Mr Flowers also submitted that all Acts of Parliament in Australia since 1901, with the Proclamation of the Commonwealth of Australia, have not been lawfully enacted. This is due to the fact that there have been no orders in the Privy Council for the appointments of any Vice Regal executive representatives of the Crown of the United Kingdom to grant the Royal Assent to bring any statutes into effect. The court rejected his submissions, and noted that:
“Mr Flowers has appeared throughout in these proceedings without legal advice or assistance or representation. The courts necessarily extend significant latitude to people in his position in order that indolence or suspicion or even choice should not frustrate the prospect of securing the protection of the law and the vindication of a right or access to justice. However, Mr Flowers is not alone in craving his day in court. The resources of this Court and others like it are finite and delays are often unavoidable despite the best efforts of all concerned. Mr Flowers wants his case heard and the State of New South Wales evidently shares his view. In such circumstances it is very important that Mr Flowers not become diverted by unhelpful voices chattering on the sidelines or by loud drums being beaten by folk with unhelpful agendas that are inevitably destined to frustrate his progress before eventually discarding him and moving on to their next target. There must necessarily be a limit to the amount of valuable court time Mr Flowers (or anyone like him) can be permitted to dedicate to silly arguments or confected obsessions that clog the court and waste everybody’s time without advancing his case.”

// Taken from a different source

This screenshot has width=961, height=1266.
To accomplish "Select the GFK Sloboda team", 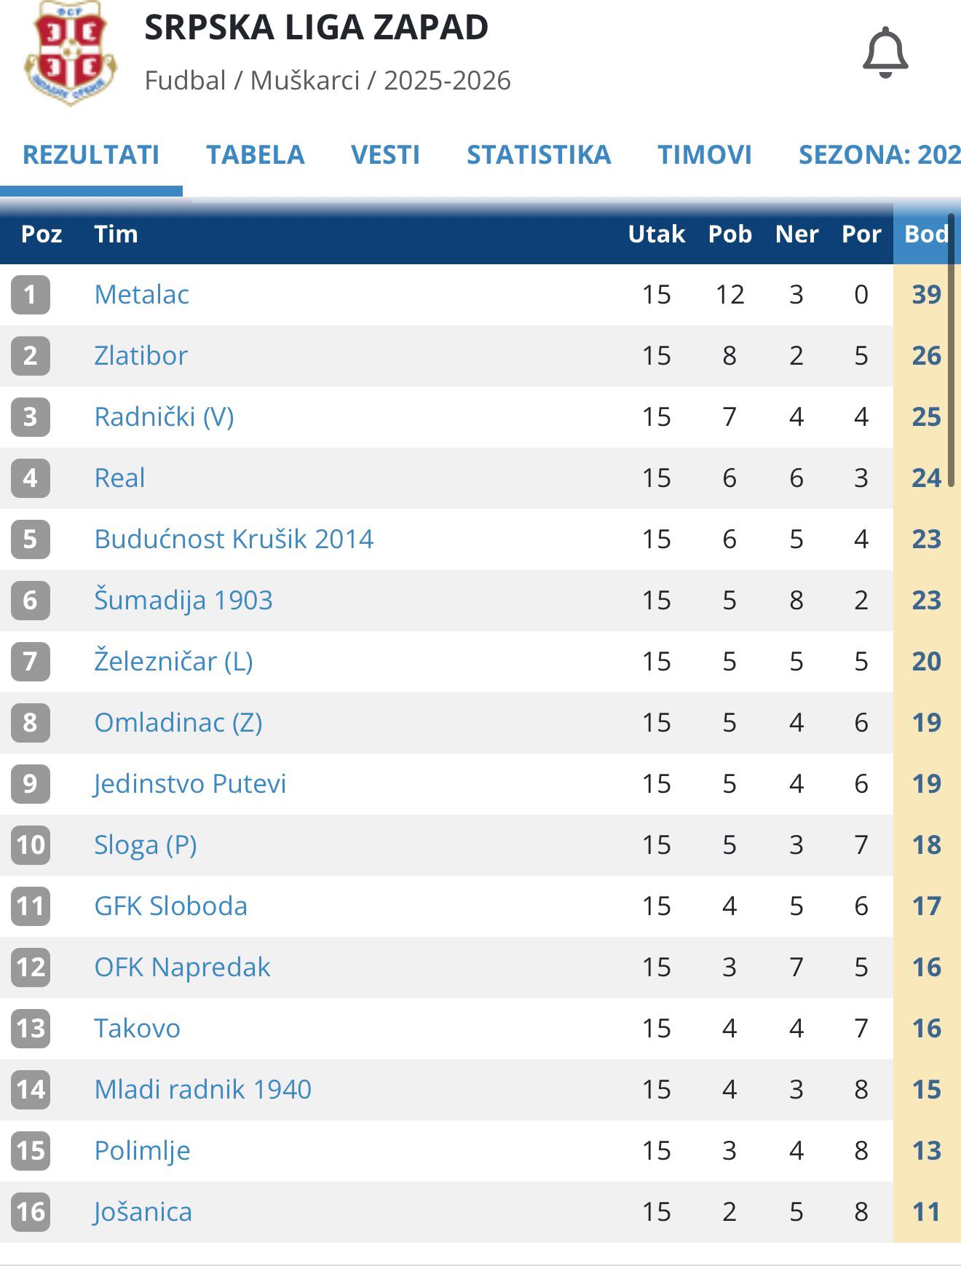I will coord(171,906).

The background to Flowers v State of New South Wales  NSWSC 526 has been adequately recorded in Flowers v State of New South Wales  NSWSC 1308 and Flowers v State of New South Wales  NSWSC 1467, among others. The applicant has since appealed this decision on grounds of apprehended bias in Flowers v State of New South Wales  NSWSC 883 which brought the following response:
HIS HONOUR: By notice of motion filed on 22 June 2020, Mr Flowers moves the Court for an order that I recuse myself “as having any authority to determine any issues of law or fact in these proceedings”. That application is apparently supported by Mr Flowers’ affidavit filed on 22 June 2020. Unfortunately, Mr Flowers’ affidavit does not contain any single piece of relevant evidence that is directed to the question of actual or apprehended bias on my part. Indeed, as presently advised, I have no idea what Mr Flowers contends in support of his desire that I remove myself from hearing any contested issue in his proceedings.